Sable narrates an incident which illustrates the special place that Siddharth Vihar still holds in the heart of many of its alumni. During his first stint in the hostel in the late 1990s (he took a break from studies for a few years before returning to study law), he was visited by a former student who had become a gazetted officer in Aurangabad. “He came to Mumbai on work and the government gave him accomodation at a government rest house in Worli,” Sable says. “But he came to the hostel and came directly to my room because that used to be his room. He told me that he already has a place to stay but he wants to spend one night in his old hostel room. I said, of course, this is everybody’s hostel.”
“That’s why [our] relationship with Siddharth Vihar is stronger than with [our] home,” he adds.
But by this time the slow decline of Siddharth Vihar was already underway, mirroring the state of Dalit politics. The PES was caught up in a power struggle between two factions led by Ramdas Athawale and Prakash Ambedkar. Amidst the confusion of court cases and property disputes, Siddharth Vihar fell by the wayside. By the late 2000s, it was in a decrepit state with no repairs having been undertaken for several years. When I visited in 2012, many of the window panes were shattered, there were cracks in the walls, and the entire building had an aura of decay. The BMC had declared it an unsafe structure that needed to be demolished. In April 2014, the BMC issued an evacuation notice to the hostel authorities. Soon after, the water and power supply were cut off. Earlier this month, the BMC finally made good on the threat. And so the story of one of the most interesting and historic buildings in Mumbai came to an undignified end.

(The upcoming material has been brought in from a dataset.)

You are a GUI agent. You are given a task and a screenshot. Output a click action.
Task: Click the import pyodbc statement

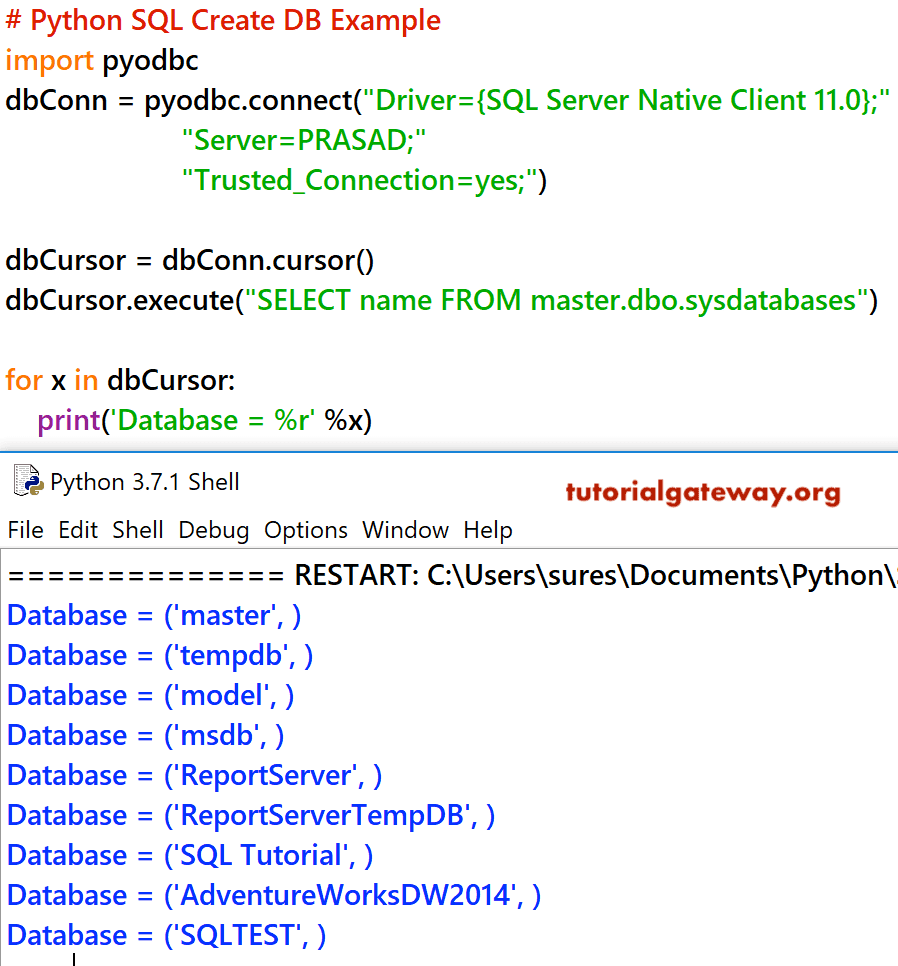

In a statement to Mid-Day earlier this month, the principal of Dr Ambedkar College Sidharth Kamble claimed that PES was unable to repair or run the four-storey hostel because of lack of funds. The former residents I spoke to rubbished that claim.
“The government had given funds and money to the PES, but we don’t know where the money went,” says Sable.
Whatever the truth, it is already too late for Siddharth Vihar. In its fall, Sambhaji Bhagat sees a damning indictment of the current Dalit leadership, and its failure to take forward Ambedkar’s ideas and legacy.
“This is what the Ambedkarite movement has become today,” he says angrily. “They cannot keep his [Ambedkar’s] dream alive, they just keep him alive in their speeches, in their prayers […] They have failed. That is all I have to say.”